# 10 weeks, 10 lbs and 1.5 cups/day??



## T-bear (Jan 31, 2014)

Would this be average feed amount?

We started at 8 weeks with 1/4 cup 4x per day and are now 1/2 cup 3x per day. The concern is she scarfs it down and then whines for more. I don't want to over feed but is the whining a sign that she actually does need more?

Just trying to plan out how much and when to increase. Plan is to go to 2 feedings daily at 6 months.


----------



## hcrowder (Dec 26, 2013)

It really depends on the quality of the food you are feeding. Kibbles vary on the nutritional feeding guides. 

I know thought Penny was getting way to much food but she would whine for more. I gave her more until she stopped whining for a week and she didn't appear to have gained any weight (other than what was normal for growing). She isn't as lean as some puppies but she is still young and sometimes seems to grow so much overnight that she will go to bed a little on the meaty side and wake up skinny. I think as long as you keep an eye on her and adjust if she starts to put on more weight then normal that feeding more is fine. 
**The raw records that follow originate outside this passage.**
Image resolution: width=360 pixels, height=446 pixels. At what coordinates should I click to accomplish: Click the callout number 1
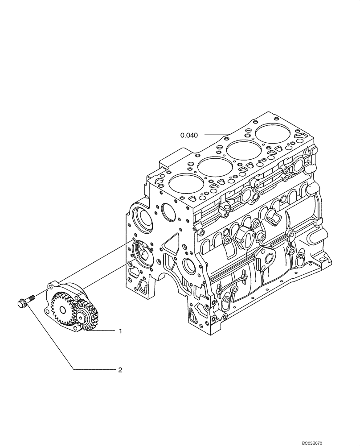pyautogui.click(x=120, y=331)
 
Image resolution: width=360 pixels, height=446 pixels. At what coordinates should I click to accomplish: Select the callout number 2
pyautogui.click(x=120, y=370)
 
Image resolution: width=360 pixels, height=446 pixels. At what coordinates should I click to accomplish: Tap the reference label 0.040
pyautogui.click(x=189, y=134)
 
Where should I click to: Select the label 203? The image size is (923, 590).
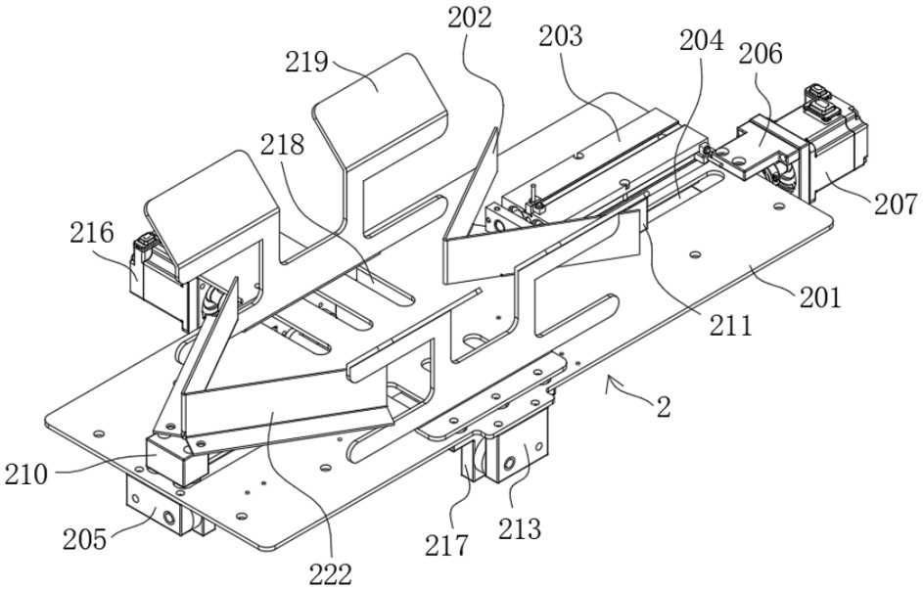pyautogui.click(x=560, y=37)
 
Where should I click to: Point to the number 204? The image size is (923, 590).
pyautogui.click(x=702, y=41)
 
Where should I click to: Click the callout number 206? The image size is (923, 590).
pyautogui.click(x=761, y=54)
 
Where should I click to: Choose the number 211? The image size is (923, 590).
pyautogui.click(x=731, y=325)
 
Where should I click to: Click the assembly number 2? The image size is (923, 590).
pyautogui.click(x=663, y=408)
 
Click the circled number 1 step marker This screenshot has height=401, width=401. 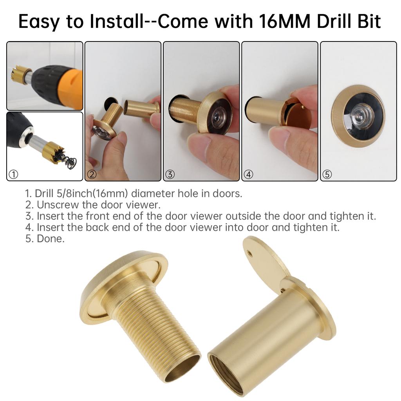pos(13,175)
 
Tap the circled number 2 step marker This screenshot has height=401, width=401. pos(92,175)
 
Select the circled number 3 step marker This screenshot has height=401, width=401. pos(170,175)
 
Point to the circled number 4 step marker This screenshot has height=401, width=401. pos(248,175)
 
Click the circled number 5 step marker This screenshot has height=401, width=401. pos(327,175)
Mine eats raw and on active days she will eat about 850g of meat and bones. She eats at least 1500 calories a day. Once she isn't growing I expect she will eat less.


----------



## T-bear (Jan 31, 2014)

Sorry, left the food source factor out....feeding Acana Puppy a Large Breed. 420 kcal per cup. Based on bag instructions, 1.5 cups seems reasonable.


----------